### Action item
Could you retype every entry below exactly as written?

##### Records

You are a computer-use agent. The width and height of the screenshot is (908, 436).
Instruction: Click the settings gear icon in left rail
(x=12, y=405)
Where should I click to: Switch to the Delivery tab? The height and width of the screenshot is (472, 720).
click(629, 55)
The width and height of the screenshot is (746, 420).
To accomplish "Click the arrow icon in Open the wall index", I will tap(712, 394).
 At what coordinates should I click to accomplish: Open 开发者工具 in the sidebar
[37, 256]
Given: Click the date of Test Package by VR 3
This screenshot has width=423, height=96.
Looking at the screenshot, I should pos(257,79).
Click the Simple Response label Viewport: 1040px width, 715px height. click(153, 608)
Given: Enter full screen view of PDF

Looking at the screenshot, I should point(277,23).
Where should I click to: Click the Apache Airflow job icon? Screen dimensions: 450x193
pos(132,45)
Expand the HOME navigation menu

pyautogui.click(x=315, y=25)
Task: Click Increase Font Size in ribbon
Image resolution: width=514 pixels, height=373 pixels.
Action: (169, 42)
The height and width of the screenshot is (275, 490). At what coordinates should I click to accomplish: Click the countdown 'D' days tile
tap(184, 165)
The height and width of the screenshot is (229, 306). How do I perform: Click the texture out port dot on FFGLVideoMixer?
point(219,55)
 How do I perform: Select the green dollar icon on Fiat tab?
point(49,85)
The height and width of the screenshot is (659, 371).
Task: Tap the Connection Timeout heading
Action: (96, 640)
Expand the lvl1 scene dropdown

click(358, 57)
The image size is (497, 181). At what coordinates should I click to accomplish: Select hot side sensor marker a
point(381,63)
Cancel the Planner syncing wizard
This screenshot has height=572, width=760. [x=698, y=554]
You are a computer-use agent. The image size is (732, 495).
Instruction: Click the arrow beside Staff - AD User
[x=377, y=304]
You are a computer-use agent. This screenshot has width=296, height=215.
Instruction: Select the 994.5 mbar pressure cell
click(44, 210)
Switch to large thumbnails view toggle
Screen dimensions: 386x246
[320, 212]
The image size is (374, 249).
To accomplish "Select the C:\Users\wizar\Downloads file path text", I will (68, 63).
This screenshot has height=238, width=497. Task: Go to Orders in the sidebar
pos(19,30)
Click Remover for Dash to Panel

##########

### Answer
You are a computer-use agent. The width and height of the screenshot is (908, 436).
Instruction: Click the settings gear icon in left rail
(x=12, y=405)
Where should I click to: Switch to the Delivery tab? The height and width of the screenshot is (472, 720).
click(629, 55)
The width and height of the screenshot is (746, 420).
To accomplish "Click the arrow icon in Open the wall index", I will tap(712, 394).
 At what coordinates should I click to accomplish: Open 开发者工具 in the sidebar
[37, 256]
Given: Click the date of Test Package by VR 3
This screenshot has width=423, height=96.
Looking at the screenshot, I should pos(257,79).
Click the Simple Response label Viewport: 1040px width, 715px height. click(153, 608)
Given: Enter full screen view of PDF

Looking at the screenshot, I should point(277,23).
Where should I click to: Click the Apache Airflow job icon? Screen dimensions: 450x193
pos(132,45)
Expand the HOME navigation menu

pyautogui.click(x=315, y=25)
Task: Click Increase Font Size in ribbon
Image resolution: width=514 pixels, height=373 pixels.
Action: (169, 42)
The height and width of the screenshot is (275, 490). At what coordinates should I click to accomplish: Click the countdown 'D' days tile
tap(184, 165)
The height and width of the screenshot is (229, 306). How do I perform: Click the texture out port dot on FFGLVideoMixer?
point(219,55)
 How do I perform: Select the green dollar icon on Fiat tab?
point(49,85)
The height and width of the screenshot is (659, 371).
Task: Tap the Connection Timeout heading
Action: (96, 640)
Expand the lvl1 scene dropdown

click(358, 57)
The image size is (497, 181). At what coordinates should I click to accomplish: Select hot side sensor marker a
point(381,63)
Cancel the Planner syncing wizard
This screenshot has height=572, width=760. [x=698, y=554]
You are a computer-use agent. The image size is (732, 495).
Instruction: Click the arrow beside Staff - AD User
[x=377, y=304]
You are a computer-use agent. This screenshot has width=296, height=215.
Instruction: Select the 994.5 mbar pressure cell
click(44, 210)
Switch to large thumbnails view toggle
Screen dimensions: 386x246
[320, 212]
The image size is (374, 249).
To accomplish "Select the C:\Users\wizar\Downloads file path text", I will (68, 63).
This screenshot has height=238, width=497. Task: Go to Orders in the sidebar
pos(19,30)
Click Remover for Dash to Panel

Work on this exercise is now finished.